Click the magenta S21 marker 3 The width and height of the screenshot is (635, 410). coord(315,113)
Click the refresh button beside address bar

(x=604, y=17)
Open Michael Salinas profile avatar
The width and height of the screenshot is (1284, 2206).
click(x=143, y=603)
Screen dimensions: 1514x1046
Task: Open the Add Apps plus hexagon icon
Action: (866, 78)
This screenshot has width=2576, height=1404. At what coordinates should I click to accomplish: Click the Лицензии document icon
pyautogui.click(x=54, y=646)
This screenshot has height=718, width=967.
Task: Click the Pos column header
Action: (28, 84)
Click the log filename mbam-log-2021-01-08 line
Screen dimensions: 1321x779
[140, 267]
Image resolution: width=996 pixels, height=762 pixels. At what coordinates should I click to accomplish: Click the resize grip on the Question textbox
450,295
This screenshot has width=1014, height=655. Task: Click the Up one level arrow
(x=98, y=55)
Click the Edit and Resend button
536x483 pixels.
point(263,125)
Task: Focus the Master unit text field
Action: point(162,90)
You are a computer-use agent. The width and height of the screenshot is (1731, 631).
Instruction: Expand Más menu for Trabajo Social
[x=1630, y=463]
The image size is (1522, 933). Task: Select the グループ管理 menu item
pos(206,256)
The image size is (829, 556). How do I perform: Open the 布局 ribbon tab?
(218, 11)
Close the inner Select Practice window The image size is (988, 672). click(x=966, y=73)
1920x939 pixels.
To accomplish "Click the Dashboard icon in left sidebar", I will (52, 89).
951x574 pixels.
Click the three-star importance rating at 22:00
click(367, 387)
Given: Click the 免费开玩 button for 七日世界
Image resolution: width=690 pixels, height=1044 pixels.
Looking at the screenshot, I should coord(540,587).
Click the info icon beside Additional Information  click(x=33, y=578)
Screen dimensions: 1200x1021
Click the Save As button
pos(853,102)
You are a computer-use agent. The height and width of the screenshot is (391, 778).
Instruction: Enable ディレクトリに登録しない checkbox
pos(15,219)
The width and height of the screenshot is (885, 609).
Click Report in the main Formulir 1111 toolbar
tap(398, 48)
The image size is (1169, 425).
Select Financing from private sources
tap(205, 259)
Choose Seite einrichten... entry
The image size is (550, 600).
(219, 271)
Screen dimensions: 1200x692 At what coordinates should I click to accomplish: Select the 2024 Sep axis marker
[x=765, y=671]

Exercise objective:
Reproduce exactly the line containing "The width and height of the screenshot is (885, 609)." and all lines after it through the end of the listing above; leave out every earlier line.

Finished exercise:
The width and height of the screenshot is (885, 609).
Click Report in the main Formulir 1111 toolbar
tap(398, 48)
The image size is (1169, 425).
Select Financing from private sources
tap(205, 259)
Choose Seite einrichten... entry
The image size is (550, 600).
(219, 271)
Screen dimensions: 1200x692 At what coordinates should I click to accomplish: Select the 2024 Sep axis marker
[x=765, y=671]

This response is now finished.